Personal information
- Born: 8 August 1968 (age 58) Wellington, New Zealand
- Sporting nationality: New Zealand
- Residence: Agoura Hills, California, U.S.

Career
- College: University of Oklahoma
- Status: Professional
- Former tours: Nationwide Tour (1995–98) Asian Tour PGA Tour of Australasia Canadian Tour
- Professional wins: 1

Number of wins by tour
- PGA Tour of Australasia: 1

= Matthew Lane =

New Zealand golfer

Matthew Lane (born 8 August 1968) is a New Zealand professional golfer.
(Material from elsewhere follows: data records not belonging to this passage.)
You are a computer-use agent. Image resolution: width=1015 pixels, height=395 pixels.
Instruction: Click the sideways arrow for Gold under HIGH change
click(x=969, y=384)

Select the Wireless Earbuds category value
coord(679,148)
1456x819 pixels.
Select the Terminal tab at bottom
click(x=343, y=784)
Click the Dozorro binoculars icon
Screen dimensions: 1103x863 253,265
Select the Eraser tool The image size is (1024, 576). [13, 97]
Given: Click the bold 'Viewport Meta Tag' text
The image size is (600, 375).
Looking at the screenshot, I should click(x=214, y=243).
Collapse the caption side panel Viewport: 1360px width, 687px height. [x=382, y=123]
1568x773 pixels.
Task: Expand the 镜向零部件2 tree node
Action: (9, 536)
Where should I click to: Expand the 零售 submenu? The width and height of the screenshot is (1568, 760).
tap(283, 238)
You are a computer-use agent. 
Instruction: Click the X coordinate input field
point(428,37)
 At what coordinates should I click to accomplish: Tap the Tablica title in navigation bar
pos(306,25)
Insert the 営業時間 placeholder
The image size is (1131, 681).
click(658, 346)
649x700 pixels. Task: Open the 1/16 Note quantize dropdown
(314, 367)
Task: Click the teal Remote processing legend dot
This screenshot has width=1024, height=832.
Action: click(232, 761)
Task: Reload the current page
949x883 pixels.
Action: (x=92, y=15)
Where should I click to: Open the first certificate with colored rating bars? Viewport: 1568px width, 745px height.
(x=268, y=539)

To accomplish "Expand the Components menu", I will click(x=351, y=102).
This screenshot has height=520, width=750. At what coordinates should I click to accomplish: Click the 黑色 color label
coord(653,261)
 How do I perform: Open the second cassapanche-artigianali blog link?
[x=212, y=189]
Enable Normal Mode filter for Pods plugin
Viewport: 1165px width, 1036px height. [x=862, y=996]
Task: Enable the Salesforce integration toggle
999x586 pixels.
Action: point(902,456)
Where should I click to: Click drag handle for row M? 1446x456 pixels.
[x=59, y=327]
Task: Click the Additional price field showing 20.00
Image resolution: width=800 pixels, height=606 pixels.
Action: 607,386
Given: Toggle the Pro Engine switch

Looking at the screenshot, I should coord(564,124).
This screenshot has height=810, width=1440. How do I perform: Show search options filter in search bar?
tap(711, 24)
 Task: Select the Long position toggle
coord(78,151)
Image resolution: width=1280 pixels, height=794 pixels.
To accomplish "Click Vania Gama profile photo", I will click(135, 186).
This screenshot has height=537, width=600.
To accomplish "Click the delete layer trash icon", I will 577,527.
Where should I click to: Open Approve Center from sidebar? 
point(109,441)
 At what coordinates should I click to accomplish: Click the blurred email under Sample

== Early life and amateur career ==
In 1968, Lane was born in Wellington, New Zealand. He attended the University of Oklahoma in the United States on a golf scholarship from 1986 to 1990 and was a member of the winning team at the 1989 NCAA Division I Men's Golf Championships. He earned All-American honors three years while at the University of Oklahoma.

== Professional career ==
Following college, Lane turned pro and began a career playing on the Asian Tour, PGA Tour of Australasia, Canadian Tour, European Tour and Nationwide Tour.

Lane's career culminated with a win at the 1998 New Zealand Open which was held at Formosa Golf Resort. Without playing privileges on any of the major professional golf tours, he did not intend on attending the New Zealand Open that year. It was only after his father paid for his airfair to travel to New Zealand that Lane decided to attend. He was forced to Monday qualify for the tournament and after successfully doing so went on to shoot rounds of 72, 69, 74, 64 for a -9 total of 279. The final round 64 was the low round of the tournament and he beat Australian Rod Pampling by 3 strokes.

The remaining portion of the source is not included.